Fig. 4. α-MGT inhibits dimerization and nuclear translocation of STAT3 and expression of STAT3 target genes in HCC cells.

a HepG2 cells transfected with Flag- and GFP-tagged STAT3 plasmids for 24 h. Next, cells were treated with α-MGT for 6 h, followed by incubation with IL-6 (10 ng/mL) for 30 min, then subjected to immunoprecipitation, and immunoblotted with Flag or GFP antibody (Ab). Whole cell extracts were processed for western blotting with the indicated antibodies. b HepG2 cells were pre-treated with α-MGT for 6 h, followed by stimulating with IL-6 (10 ng/mL) for 30 min.

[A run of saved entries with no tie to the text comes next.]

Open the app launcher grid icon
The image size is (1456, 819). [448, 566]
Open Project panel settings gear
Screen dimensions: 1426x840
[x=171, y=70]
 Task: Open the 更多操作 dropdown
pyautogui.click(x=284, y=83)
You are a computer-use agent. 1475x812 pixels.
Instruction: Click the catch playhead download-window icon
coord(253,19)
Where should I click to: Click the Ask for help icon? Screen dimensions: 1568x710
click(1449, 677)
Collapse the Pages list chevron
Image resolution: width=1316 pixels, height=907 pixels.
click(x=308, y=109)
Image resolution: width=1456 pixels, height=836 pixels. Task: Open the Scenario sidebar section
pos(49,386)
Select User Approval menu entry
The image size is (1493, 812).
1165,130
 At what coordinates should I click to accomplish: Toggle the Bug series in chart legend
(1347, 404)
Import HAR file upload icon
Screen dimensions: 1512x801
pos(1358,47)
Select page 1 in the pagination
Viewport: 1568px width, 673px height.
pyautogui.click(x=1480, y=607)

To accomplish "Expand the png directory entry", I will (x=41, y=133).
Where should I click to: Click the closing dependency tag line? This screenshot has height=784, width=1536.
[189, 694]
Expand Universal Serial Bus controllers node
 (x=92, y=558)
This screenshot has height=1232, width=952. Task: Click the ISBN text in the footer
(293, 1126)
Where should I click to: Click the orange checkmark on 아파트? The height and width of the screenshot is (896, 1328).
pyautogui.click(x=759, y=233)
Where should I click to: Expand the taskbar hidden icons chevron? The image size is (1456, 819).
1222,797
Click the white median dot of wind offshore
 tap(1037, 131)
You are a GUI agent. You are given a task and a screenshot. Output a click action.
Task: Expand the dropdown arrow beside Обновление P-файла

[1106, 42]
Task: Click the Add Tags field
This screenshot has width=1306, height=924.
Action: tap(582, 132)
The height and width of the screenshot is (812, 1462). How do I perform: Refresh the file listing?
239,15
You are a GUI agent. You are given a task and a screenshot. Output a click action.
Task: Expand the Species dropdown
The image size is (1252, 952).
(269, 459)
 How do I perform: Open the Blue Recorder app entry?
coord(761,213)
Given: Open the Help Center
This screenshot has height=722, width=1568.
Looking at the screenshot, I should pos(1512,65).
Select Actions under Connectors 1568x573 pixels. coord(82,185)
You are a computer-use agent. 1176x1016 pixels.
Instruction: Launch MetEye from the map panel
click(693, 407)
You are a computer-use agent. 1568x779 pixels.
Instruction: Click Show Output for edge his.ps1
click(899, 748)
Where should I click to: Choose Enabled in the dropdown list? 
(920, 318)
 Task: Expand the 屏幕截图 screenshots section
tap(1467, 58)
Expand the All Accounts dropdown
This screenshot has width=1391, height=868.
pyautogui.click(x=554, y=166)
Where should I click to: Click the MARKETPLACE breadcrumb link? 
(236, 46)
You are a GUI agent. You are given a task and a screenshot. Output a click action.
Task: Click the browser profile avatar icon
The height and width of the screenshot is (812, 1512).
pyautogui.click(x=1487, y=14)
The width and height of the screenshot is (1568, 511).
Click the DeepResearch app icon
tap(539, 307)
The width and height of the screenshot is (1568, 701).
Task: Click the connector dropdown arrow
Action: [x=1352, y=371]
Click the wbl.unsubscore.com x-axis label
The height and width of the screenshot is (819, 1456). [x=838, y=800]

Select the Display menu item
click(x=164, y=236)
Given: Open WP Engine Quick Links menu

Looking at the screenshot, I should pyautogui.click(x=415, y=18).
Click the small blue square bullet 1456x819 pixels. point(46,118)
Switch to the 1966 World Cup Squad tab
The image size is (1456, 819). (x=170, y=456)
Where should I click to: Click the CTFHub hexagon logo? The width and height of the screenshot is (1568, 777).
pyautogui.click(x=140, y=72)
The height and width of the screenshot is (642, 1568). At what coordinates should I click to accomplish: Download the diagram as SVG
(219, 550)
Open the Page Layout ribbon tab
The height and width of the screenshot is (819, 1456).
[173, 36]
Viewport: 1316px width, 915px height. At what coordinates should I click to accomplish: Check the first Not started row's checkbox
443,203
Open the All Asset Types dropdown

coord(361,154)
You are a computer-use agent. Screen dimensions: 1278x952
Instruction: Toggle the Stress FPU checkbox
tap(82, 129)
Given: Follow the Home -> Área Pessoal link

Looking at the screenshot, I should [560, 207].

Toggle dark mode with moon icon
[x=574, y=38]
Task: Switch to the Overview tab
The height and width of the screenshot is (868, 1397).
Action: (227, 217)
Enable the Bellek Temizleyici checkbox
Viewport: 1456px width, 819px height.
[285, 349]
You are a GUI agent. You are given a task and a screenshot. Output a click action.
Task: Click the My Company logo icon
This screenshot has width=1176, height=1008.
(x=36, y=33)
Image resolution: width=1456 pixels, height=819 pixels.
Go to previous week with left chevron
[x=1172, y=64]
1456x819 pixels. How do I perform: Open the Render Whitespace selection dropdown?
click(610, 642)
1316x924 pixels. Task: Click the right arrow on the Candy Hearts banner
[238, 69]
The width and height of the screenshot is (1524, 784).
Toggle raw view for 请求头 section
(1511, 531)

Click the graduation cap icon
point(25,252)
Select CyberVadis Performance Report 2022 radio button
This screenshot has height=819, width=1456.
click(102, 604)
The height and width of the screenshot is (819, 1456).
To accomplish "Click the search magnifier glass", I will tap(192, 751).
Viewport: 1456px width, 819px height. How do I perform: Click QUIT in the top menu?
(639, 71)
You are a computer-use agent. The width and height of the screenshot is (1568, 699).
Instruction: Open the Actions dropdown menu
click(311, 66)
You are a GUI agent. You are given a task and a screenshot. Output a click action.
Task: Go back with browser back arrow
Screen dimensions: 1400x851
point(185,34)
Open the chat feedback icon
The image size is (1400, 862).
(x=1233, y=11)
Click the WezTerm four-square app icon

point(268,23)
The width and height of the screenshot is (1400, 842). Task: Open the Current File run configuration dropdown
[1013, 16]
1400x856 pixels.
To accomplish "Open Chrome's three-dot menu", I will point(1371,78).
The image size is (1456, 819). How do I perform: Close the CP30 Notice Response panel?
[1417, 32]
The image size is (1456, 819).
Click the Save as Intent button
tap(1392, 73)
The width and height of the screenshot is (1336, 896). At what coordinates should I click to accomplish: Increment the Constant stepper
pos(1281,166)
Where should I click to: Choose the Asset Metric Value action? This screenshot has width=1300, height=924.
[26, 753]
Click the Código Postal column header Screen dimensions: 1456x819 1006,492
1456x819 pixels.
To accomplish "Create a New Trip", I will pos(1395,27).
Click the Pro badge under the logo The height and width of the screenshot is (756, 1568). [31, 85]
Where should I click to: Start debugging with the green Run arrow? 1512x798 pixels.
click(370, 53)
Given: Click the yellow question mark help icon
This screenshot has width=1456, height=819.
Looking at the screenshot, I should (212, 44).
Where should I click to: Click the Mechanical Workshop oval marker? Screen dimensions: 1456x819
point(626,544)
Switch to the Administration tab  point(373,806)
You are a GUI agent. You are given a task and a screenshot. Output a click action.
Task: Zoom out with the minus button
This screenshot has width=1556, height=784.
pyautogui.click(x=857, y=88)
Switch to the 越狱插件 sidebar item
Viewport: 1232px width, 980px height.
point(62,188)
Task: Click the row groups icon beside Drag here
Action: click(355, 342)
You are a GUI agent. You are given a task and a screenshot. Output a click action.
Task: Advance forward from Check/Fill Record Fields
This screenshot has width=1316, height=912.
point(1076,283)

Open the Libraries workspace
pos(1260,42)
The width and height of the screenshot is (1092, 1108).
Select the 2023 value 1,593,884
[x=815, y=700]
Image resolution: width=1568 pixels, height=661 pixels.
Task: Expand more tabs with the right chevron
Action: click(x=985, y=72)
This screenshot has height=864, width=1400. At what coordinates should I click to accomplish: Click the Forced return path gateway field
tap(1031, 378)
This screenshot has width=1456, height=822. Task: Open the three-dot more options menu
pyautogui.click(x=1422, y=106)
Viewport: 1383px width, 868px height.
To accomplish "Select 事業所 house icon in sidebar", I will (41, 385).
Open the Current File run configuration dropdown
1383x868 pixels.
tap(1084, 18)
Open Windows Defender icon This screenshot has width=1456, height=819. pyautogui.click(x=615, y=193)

Anti-STAT3 antibody (red) was used to locate STAT3 in cells. Cell nuclei were stained with DAPI. Bar = 10 μm. c, d HepG2 and SK-Hep-1 cells were treated with α-MGT for 24 h. The mRNA levels of Bcl2, survivin, cyclin D1, and c-Myc were measured by RT-qPCR. β-actin was used as an internal control. e After treatment of α-MGT for 24 h, the protein expression of Bcl2, survivin, cyclin D1, and c-Myc were analyzed using western blotting. Data are expressed as mean ± SD, n = 3. *p < 0.05, **p < 0.01, ***p < 0.001, and ****p < 0.0001 vs. vehicle control.